La sentenza
La Sentenza
Autonomia differenziata, la corta fa scuola: bilanciare pluralismo e unità
Come il comunicato stampa del 14 novembre lasciava presagire, la pronuncia della Consulta sull’autonomia differenziata (L. n. 86/2024) è densa e spiega chiaramente, in tutta la sua architettura, il sistema istituzionale italiano (Corte Costituzionale sentenza del 3 dicembre 2024 n. 192). Sistema – va sottolineato – degno di una democrazia parlamentare occidentale evoluta, matura e dunque pluriarticolata per definizione.
In questo contesto, il regionalismo è un’acquisizione consolidata.
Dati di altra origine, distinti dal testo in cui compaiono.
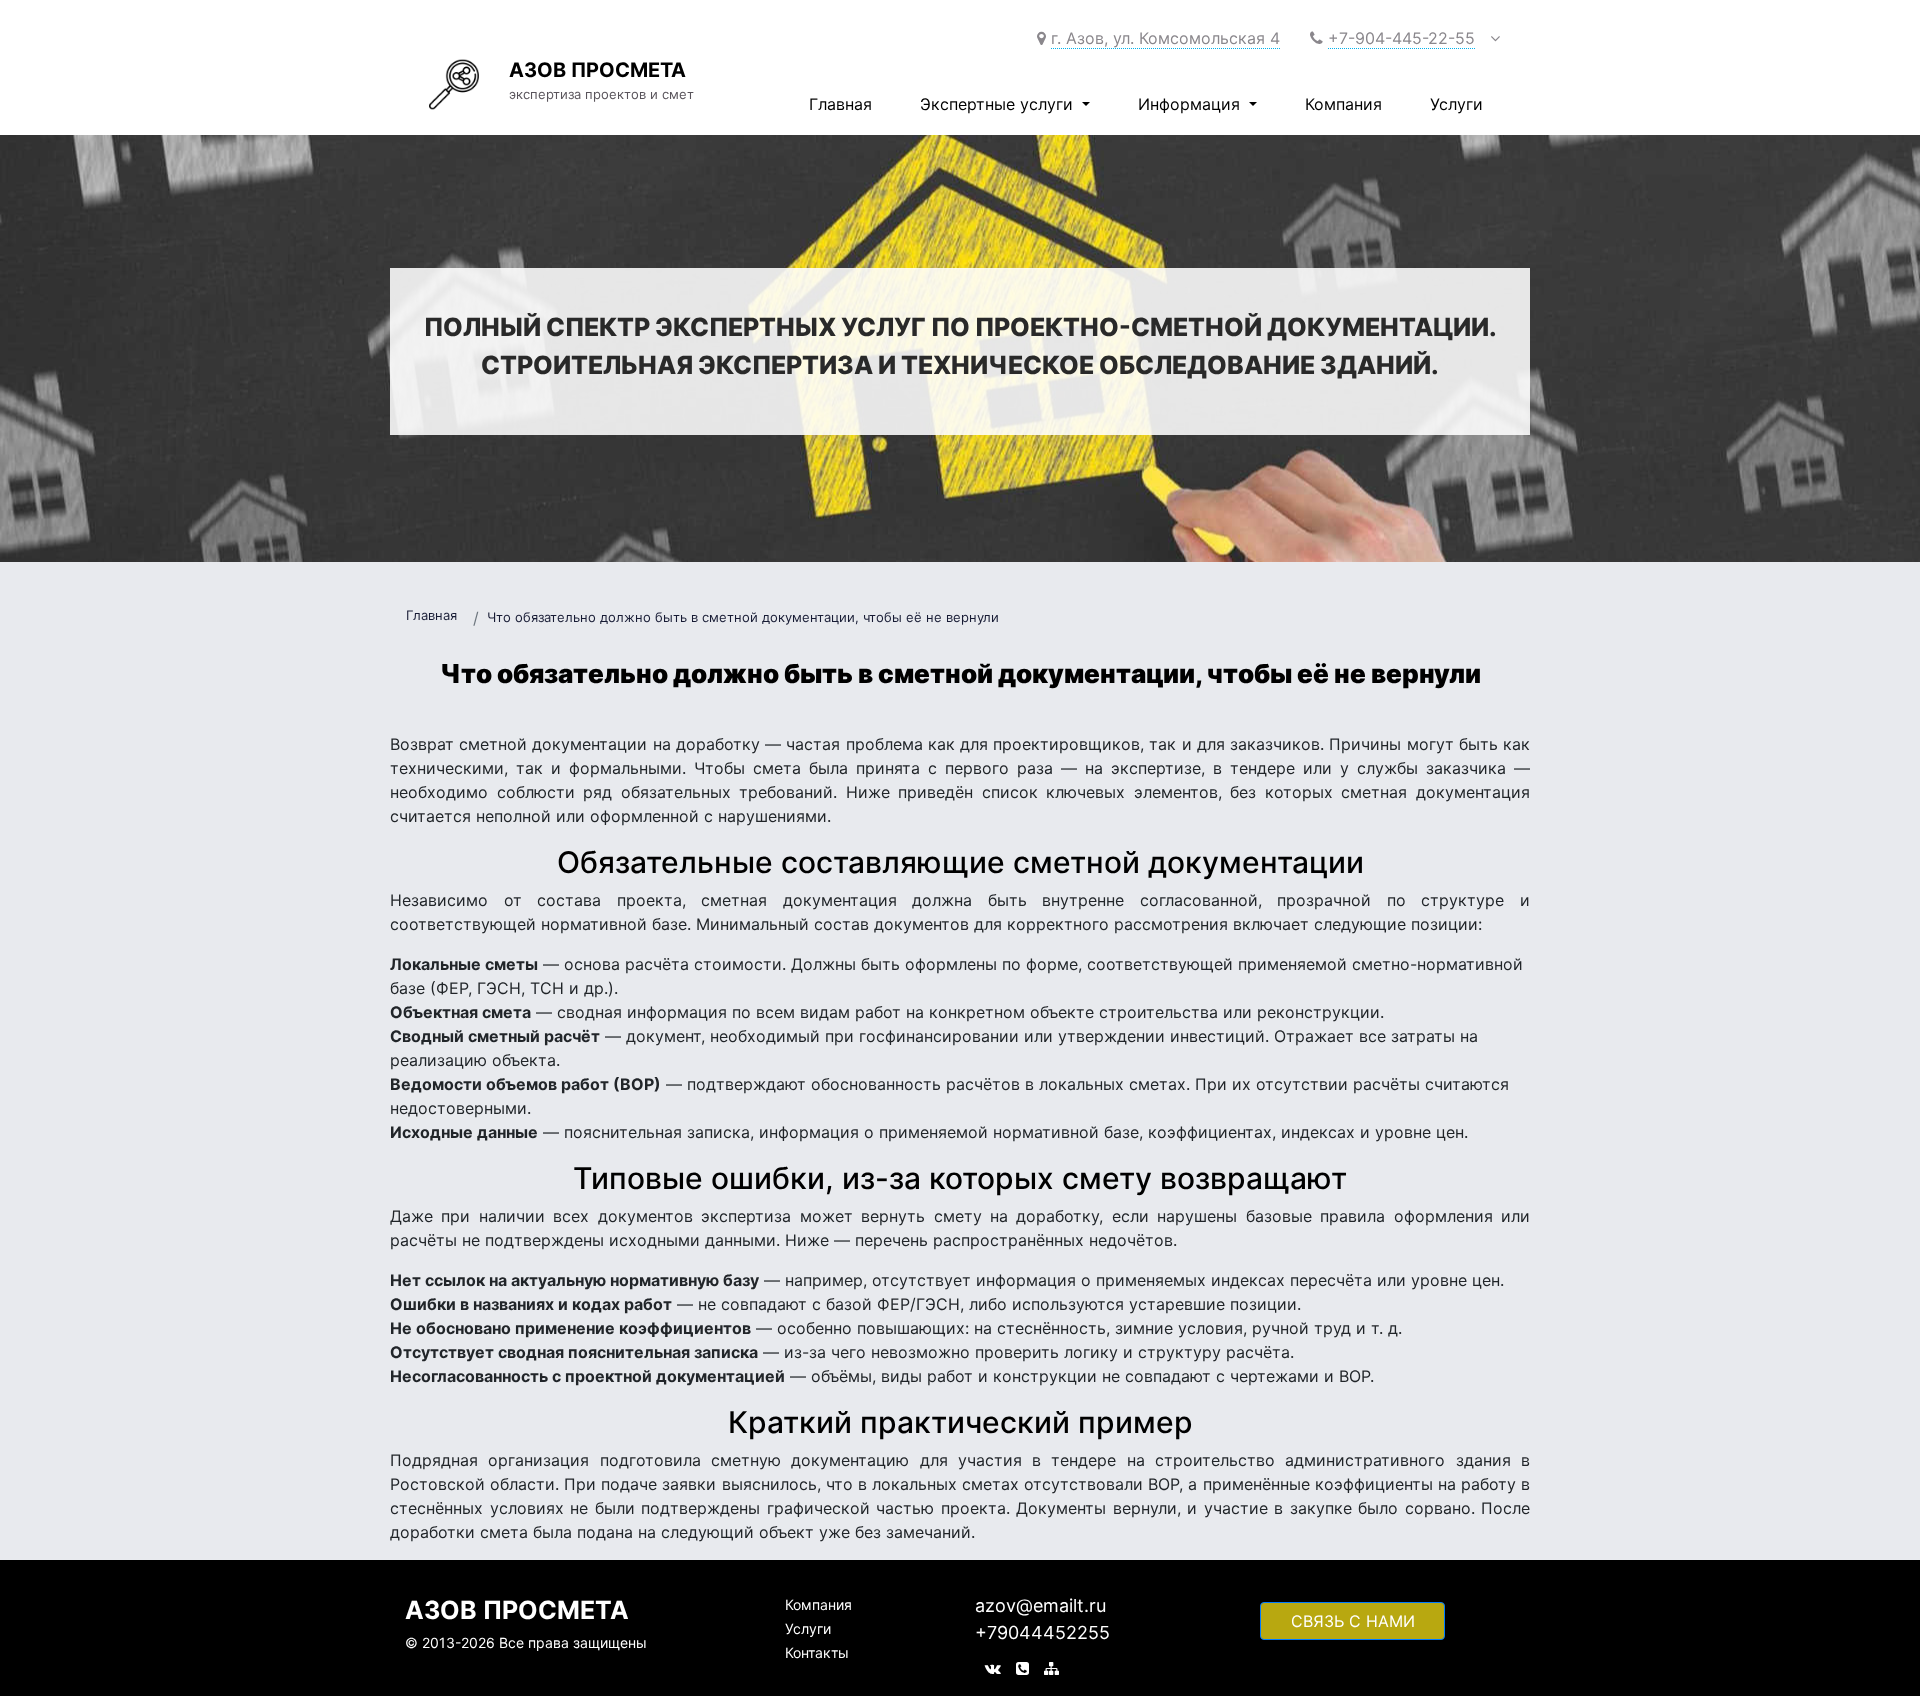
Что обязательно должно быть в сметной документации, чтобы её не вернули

Per la Corte, la ricchezza di interessi e idee che ci caratterizza come società civile reclama il regionalismo, che corrisponde a un’esigenza insopprimibile della nostra società per come si è gradualmente strutturata. Ma un accentuato pluralismo di questo tipo non può far “evaporare” l’unità nazionale. Dunque si riconosce che la nostra democrazia costituzionale si fonda sul bilanciamento tra pluralismo e unità, su cui si sviluppa la differenziazione. L’immortale concorrenza e differenza tra Regioni e territori, infatti, “che può anche giovare a innalzare la qualità delle prestazioni pubbliche”, non potrà – secondo la Corte – spingersi fino a minare la solidarietà tra lo Stato e le Regioni e tra Regioni, l’unità giuridica ed economica della Repubblica. Lo stesso discorso vale per l’eguaglianza dei cittadini nel godimento dei diritti e per l’effettiva garanzia dei livelli essenziali delle prestazioni, nell’ottica della coesione sociale e dell’unità nazionale. Altrimenti si indebolisce la stessa democrazia.
La differenziazione
Qui emerge uno dei punti più importanti per chiarire meglio la situazione. La differenziazione prevista dall’art. 116, terzo comma, Cost. – per la Consulta – non può essere un fattore di disgregazione dell’unità nazionale e della coesione sociale, ma uno strumento al servizio del bene comune della società e della tutela dei diritti degli individui e delle formazioni sociali. Si impone dunque l’esigenza di interpretare l’art. 116, terzo comma, Cost. coerentemente con il significato del principio di sussidiarietà, e pertanto – asserzione cruciale – la “delega” non si può riferire a materie o ad ambiti di materie, ma a specifiche funzioni. Si delinea così lo strumento di ingegneria costituzionale che la Corte ci offre per governare al meglio l’unità dello Stato con il regionalismo differenziato. Posto che l’art. 116, terzo comma Cost. prevede l’attribuzione di ulteriori forme di autonomia, “senza distinguere la natura legislativa o amministrativa della devoluzione”, quest’ultima – per la Corte – potrà riguardare solamente “funzioni” amministrative o legislative, oppure tanto le funzioni legislative che quelle amministrative che riguardano lo stesso oggetto.
Ecco il percorso delineato dal giudice delle leggi: il riparto funzionalizzato realizza al meglio i princìpi costituzionali. Una scelta strategica e lungimirante poiché l’assegnazione delle funzioni richiede un’analisi approfondita, evitando la confusione che deriva da una divisione generica per materie.